Problem: How many lines of the entries below contain the string "Advanced"? State the number alone.

Entries supplied:
◆ ◆ ◆

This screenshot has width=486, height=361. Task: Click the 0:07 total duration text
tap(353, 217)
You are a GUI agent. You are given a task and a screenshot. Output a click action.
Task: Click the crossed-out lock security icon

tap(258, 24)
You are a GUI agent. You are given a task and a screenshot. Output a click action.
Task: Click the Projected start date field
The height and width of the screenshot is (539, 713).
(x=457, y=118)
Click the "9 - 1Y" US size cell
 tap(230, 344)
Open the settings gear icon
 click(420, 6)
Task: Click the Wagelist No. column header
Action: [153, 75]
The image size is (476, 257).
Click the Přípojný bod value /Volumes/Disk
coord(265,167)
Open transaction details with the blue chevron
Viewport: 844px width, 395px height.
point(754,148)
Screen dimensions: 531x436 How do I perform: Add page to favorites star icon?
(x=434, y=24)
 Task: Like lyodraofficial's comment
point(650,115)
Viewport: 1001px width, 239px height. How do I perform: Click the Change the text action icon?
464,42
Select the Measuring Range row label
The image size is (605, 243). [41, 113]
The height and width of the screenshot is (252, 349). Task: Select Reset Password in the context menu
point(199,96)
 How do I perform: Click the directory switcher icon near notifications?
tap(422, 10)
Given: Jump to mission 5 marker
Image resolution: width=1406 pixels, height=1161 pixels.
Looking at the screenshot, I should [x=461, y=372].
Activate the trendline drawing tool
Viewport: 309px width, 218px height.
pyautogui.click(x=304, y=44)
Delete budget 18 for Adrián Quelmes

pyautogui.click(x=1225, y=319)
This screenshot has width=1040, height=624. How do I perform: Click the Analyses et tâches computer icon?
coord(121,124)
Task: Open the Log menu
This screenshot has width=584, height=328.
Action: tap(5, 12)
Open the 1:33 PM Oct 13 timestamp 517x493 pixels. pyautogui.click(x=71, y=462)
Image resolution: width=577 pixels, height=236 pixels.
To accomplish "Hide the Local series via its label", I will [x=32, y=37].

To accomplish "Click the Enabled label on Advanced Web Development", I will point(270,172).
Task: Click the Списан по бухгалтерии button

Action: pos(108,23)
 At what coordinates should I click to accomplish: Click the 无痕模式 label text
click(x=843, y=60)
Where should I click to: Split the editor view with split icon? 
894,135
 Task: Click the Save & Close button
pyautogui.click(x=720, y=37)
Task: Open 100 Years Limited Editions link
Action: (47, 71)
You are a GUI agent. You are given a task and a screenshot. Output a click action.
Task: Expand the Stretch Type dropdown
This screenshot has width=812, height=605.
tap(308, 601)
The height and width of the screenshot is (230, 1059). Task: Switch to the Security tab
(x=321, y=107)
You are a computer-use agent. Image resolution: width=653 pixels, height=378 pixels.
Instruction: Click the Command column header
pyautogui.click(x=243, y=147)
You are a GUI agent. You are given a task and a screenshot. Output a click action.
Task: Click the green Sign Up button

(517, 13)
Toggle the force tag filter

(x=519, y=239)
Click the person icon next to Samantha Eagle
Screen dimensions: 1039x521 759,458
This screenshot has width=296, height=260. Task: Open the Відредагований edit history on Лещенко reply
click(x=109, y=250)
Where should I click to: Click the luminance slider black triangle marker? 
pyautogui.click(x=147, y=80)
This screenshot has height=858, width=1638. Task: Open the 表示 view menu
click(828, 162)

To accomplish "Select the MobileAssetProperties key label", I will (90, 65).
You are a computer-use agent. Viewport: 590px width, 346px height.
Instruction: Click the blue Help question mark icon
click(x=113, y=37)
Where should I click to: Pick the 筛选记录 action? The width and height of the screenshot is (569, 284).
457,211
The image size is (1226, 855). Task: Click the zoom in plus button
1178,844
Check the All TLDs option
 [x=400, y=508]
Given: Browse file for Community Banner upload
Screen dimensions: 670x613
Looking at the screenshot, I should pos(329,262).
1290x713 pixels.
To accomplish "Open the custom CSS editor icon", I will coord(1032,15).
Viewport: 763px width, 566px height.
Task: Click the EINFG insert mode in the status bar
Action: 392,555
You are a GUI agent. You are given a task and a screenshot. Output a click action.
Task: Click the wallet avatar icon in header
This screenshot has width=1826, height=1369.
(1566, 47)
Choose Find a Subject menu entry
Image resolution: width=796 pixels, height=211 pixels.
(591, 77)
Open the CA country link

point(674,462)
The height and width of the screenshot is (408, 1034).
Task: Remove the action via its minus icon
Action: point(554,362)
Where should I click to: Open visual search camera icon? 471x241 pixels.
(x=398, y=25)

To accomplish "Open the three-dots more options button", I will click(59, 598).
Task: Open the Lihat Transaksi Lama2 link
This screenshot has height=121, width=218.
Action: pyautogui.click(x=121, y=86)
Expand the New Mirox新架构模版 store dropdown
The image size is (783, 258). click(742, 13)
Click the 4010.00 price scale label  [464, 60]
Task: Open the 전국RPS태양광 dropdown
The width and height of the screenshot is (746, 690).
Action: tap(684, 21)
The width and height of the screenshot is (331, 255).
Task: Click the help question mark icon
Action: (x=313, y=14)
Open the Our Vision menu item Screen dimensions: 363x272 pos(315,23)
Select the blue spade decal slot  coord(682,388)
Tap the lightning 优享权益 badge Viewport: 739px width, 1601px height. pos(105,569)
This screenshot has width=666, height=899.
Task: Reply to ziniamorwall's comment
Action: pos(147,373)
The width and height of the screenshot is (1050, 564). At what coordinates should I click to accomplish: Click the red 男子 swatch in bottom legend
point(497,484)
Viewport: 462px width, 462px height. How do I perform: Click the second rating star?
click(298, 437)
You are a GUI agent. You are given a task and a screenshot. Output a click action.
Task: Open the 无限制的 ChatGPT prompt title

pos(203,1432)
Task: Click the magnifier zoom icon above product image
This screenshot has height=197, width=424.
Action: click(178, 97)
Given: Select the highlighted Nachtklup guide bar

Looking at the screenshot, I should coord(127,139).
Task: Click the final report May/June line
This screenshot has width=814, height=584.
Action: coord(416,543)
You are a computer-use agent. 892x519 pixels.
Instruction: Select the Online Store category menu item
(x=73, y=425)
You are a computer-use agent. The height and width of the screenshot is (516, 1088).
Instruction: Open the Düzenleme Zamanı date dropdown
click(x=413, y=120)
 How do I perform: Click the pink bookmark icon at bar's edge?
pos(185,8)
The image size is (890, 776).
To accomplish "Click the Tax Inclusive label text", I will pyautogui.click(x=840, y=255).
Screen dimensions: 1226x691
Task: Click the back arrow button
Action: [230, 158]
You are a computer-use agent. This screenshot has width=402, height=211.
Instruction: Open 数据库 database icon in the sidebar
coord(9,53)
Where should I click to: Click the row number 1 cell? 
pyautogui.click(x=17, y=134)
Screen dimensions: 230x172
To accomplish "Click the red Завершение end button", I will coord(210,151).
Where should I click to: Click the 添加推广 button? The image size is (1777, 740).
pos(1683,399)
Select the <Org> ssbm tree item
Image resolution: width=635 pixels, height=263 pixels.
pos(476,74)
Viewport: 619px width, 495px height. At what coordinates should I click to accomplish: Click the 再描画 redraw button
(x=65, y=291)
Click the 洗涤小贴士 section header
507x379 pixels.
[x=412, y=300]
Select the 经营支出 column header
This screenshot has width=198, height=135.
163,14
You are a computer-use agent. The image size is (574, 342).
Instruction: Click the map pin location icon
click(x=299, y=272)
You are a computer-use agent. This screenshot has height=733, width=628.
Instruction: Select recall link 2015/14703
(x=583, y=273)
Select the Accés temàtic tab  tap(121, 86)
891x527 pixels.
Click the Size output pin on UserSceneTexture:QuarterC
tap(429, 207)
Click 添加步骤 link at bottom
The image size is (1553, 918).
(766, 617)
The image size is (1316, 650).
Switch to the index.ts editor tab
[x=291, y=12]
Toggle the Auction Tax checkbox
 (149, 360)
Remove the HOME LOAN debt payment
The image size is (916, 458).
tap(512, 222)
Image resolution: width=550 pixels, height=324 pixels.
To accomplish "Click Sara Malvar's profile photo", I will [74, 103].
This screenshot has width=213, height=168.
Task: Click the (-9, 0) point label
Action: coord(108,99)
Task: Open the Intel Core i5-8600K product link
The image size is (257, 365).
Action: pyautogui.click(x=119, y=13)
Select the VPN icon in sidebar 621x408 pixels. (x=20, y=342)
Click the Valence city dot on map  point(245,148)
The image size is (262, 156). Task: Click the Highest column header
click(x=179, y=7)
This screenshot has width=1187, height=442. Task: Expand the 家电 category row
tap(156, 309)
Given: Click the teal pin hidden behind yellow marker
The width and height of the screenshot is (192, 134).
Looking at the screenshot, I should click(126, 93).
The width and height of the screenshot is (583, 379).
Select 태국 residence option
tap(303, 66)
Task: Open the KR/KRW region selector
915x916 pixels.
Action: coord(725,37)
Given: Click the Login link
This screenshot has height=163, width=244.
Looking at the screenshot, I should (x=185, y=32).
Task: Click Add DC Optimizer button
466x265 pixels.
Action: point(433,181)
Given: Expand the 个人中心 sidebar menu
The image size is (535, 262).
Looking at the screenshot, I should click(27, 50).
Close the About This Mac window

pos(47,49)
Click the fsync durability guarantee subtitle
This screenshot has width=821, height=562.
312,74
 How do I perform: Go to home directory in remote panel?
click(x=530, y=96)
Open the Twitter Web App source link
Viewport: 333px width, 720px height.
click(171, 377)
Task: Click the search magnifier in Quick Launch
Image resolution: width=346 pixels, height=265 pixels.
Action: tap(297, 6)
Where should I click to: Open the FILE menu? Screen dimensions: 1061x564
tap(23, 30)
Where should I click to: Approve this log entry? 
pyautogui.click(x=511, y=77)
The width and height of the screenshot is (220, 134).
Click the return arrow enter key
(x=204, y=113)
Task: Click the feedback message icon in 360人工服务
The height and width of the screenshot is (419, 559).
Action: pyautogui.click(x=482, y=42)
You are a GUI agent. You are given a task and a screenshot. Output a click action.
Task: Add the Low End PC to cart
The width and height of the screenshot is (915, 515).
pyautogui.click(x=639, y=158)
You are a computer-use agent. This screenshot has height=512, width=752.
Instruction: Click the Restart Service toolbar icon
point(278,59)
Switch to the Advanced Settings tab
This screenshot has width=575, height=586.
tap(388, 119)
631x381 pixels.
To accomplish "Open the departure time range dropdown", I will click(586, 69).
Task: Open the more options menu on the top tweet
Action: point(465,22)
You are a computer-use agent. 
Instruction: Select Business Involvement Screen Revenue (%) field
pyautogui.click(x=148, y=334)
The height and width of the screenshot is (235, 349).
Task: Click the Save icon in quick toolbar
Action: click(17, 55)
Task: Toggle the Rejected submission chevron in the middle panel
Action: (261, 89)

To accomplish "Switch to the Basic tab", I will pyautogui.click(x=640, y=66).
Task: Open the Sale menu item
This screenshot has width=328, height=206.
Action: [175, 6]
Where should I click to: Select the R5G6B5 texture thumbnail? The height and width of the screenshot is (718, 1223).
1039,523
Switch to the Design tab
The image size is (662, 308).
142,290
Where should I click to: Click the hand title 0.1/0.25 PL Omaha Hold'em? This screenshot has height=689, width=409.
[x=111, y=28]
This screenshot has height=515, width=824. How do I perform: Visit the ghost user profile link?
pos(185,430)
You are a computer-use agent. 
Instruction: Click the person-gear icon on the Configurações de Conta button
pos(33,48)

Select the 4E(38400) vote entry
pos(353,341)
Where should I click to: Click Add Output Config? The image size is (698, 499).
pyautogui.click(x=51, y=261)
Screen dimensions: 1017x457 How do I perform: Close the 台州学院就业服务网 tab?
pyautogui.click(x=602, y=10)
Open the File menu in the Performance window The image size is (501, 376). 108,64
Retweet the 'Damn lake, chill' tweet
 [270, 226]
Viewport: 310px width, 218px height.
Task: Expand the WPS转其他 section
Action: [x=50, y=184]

◆ ◆ ◆

Solution to this task: 2